Can a Brain-Shrinking Mole Help Alzheimer's Patients?
Certain small mammal species – shrews, voles, stoats, weasels – shrink their brains and other organs in wintertime, a strategy that helps them conserve energy when food is scarce. Now the European mole (Talpa europaea) has been found to deploy this same weird adaptation.
Researchers at the Max Planck Institute of Animal Behavior reports that European moles shrink their brains by eleven percent in winter, and regrow them by four percent by summer. Rather than shut it all down in hibernation like a normal mammal, the mole keeps moving and eating, only with a smaller brain.
“They have extremely high metabolisms and year-round activity in cold climates,” says co-author Dina Dechmann. “Their tiny bodies are like turbocharged Porsche engines that burn through energy stores in a matter of hours.”
Skull and brain shrinkage, a process known as Dehnel's phenomenon, was first observed in shrews in the 1950s. In the past five years, Dechmann and colleagues have shown that the weirdness also occurs in stoats and weasels.
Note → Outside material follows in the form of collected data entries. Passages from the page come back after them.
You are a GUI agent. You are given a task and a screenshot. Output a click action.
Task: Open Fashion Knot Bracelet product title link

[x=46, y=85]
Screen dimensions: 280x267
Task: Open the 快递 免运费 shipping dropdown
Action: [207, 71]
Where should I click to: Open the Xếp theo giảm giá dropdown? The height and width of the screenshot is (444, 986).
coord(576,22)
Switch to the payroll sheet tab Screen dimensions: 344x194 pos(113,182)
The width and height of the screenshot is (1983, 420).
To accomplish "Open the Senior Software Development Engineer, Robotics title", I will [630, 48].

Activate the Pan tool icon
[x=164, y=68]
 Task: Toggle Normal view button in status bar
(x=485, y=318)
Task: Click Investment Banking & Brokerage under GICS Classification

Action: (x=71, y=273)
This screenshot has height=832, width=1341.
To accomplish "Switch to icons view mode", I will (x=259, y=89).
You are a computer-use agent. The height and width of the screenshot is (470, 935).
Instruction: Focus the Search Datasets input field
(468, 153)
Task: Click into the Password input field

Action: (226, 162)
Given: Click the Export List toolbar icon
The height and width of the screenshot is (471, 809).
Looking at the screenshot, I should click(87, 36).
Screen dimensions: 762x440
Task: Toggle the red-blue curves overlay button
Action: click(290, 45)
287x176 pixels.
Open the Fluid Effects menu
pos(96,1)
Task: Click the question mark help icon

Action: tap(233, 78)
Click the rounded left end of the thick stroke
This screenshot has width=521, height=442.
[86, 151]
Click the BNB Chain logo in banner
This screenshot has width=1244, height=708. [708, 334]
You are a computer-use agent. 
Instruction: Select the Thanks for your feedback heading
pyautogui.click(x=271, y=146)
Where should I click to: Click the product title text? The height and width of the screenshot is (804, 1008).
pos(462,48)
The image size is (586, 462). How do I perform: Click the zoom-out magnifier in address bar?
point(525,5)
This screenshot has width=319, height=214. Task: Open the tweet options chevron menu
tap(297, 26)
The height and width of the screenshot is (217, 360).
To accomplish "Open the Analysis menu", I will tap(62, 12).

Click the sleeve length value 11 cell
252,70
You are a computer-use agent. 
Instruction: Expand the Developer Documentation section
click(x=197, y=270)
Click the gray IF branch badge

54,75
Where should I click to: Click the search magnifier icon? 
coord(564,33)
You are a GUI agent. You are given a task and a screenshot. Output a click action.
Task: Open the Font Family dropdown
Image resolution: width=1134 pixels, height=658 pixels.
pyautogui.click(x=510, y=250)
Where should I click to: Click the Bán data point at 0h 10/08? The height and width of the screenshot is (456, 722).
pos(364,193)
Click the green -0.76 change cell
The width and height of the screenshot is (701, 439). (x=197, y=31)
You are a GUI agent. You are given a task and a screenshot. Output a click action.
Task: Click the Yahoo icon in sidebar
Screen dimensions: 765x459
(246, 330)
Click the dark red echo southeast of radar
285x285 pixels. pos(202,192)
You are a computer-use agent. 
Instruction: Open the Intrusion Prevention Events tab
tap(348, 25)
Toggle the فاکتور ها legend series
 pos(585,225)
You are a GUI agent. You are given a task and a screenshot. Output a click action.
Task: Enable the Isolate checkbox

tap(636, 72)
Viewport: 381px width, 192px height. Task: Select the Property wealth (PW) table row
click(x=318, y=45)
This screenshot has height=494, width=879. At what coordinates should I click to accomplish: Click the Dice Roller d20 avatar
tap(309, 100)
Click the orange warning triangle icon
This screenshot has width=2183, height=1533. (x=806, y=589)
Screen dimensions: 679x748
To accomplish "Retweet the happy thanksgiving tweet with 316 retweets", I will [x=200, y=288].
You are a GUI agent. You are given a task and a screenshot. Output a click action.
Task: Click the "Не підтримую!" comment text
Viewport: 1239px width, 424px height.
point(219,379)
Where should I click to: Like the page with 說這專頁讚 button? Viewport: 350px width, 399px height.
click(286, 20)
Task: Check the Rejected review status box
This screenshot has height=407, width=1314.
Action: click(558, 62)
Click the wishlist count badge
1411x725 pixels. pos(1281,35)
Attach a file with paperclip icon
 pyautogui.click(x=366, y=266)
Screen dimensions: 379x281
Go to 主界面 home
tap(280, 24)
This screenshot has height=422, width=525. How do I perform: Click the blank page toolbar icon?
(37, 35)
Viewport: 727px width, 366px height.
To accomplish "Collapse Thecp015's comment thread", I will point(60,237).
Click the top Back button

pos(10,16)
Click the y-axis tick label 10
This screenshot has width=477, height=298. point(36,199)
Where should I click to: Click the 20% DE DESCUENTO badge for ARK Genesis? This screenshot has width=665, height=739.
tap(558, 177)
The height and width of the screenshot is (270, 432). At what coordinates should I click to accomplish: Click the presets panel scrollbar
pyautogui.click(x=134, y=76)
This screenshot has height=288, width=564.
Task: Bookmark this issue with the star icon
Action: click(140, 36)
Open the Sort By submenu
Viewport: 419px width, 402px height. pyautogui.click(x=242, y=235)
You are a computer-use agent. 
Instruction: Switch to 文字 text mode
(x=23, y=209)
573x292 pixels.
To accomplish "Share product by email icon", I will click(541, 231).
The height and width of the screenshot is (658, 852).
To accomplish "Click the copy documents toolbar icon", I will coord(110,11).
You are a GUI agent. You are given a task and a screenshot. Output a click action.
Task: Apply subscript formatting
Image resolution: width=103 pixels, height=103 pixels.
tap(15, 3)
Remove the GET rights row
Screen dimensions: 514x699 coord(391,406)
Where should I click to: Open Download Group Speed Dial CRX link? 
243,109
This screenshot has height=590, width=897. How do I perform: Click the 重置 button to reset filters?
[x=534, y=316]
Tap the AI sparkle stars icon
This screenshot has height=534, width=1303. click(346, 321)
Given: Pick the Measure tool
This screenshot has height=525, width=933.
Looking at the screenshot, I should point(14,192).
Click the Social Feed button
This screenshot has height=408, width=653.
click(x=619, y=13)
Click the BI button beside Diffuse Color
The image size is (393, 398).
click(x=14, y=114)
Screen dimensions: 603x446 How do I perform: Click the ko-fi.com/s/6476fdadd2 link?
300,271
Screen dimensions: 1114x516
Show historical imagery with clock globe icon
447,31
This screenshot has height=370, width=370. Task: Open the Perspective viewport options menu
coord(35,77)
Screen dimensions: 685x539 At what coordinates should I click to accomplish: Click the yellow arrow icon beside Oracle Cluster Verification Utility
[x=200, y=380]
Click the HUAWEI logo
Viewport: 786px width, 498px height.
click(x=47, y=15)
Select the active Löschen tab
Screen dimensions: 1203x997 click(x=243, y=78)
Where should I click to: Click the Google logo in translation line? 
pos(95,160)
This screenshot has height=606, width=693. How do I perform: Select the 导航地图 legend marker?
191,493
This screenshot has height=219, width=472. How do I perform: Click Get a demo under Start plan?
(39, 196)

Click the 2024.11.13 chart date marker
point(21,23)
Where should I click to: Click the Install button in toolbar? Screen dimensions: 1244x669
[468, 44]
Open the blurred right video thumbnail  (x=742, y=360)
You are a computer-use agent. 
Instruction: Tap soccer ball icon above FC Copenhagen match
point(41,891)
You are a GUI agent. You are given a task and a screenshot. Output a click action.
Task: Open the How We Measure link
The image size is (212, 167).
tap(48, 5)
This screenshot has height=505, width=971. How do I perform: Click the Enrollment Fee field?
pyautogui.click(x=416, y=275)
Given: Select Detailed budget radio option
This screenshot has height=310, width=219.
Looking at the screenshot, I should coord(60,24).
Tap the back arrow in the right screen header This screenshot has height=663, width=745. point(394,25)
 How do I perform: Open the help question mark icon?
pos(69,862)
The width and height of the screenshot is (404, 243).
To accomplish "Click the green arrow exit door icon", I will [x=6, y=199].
There might be practical applications to understanding the phenomenon. “That three distantly related groups of mammals can shrink and then regrow bone and brain tissue has huge implications for research into diseases such as Alzheimer’s and osteoporosis,” says Dechmann. “The more mammals we discover with Dehnel’s, the more relevant the biological insights become to other mammals, and perhaps even to us.”